*Exercise goal:*
Please return each of the entries that follow, unchanged in every word.

** Extracted records follows **

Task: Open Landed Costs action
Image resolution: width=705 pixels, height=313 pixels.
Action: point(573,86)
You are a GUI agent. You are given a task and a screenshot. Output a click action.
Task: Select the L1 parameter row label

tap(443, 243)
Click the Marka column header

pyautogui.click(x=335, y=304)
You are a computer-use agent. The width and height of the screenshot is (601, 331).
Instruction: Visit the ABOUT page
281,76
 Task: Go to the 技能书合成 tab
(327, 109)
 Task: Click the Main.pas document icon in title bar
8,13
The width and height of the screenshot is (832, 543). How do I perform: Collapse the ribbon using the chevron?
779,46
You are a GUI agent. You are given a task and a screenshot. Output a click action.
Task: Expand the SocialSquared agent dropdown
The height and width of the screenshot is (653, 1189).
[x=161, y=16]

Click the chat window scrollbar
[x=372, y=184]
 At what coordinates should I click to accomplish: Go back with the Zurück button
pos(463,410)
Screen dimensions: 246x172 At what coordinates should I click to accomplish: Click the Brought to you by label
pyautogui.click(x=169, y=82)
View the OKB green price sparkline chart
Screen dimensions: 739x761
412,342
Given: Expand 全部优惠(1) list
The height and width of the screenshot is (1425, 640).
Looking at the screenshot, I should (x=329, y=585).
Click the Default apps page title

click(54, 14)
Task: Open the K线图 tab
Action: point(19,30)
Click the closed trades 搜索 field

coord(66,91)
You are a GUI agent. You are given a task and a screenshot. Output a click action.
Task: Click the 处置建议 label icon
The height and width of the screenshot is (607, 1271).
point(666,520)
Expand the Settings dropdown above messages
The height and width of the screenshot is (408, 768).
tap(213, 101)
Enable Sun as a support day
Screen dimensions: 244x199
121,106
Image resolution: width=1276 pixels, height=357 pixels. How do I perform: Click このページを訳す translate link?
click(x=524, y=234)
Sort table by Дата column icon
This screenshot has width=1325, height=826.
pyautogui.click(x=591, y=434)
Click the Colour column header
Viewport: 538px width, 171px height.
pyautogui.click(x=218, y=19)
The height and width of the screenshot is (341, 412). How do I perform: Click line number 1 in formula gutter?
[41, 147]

** End of Extracted records **

*Response:*
Task: Open Landed Costs action
Image resolution: width=705 pixels, height=313 pixels.
Action: point(573,86)
You are a GUI agent. You are given a task and a screenshot. Output a click action.
Task: Select the L1 parameter row label

tap(443, 243)
Click the Marka column header

pyautogui.click(x=335, y=304)
You are a computer-use agent. The width and height of the screenshot is (601, 331).
Instruction: Visit the ABOUT page
281,76
 Task: Go to the 技能书合成 tab
(327, 109)
 Task: Click the Main.pas document icon in title bar
8,13
The width and height of the screenshot is (832, 543). How do I perform: Collapse the ribbon using the chevron?
779,46
You are a GUI agent. You are given a task and a screenshot. Output a click action.
Task: Expand the SocialSquared agent dropdown
The height and width of the screenshot is (653, 1189).
[x=161, y=16]

Click the chat window scrollbar
[x=372, y=184]
 At what coordinates should I click to accomplish: Go back with the Zurück button
pos(463,410)
Screen dimensions: 246x172 At what coordinates should I click to accomplish: Click the Brought to you by label
pyautogui.click(x=169, y=82)
View the OKB green price sparkline chart
Screen dimensions: 739x761
412,342
Given: Expand 全部优惠(1) list
The height and width of the screenshot is (1425, 640).
Looking at the screenshot, I should (x=329, y=585).
Click the Default apps page title

click(54, 14)
Task: Open the K线图 tab
Action: point(19,30)
Click the closed trades 搜索 field

coord(66,91)
You are a GUI agent. You are given a task and a screenshot. Output a click action.
Task: Click the 处置建议 label icon
The height and width of the screenshot is (607, 1271).
point(666,520)
Expand the Settings dropdown above messages
The height and width of the screenshot is (408, 768).
tap(213, 101)
Enable Sun as a support day
Screen dimensions: 244x199
121,106
Image resolution: width=1276 pixels, height=357 pixels. How do I perform: Click このページを訳す translate link?
click(x=524, y=234)
Sort table by Дата column icon
This screenshot has width=1325, height=826.
pyautogui.click(x=591, y=434)
Click the Colour column header
Viewport: 538px width, 171px height.
pyautogui.click(x=218, y=19)
The height and width of the screenshot is (341, 412). How do I perform: Click line number 1 in formula gutter?
[41, 147]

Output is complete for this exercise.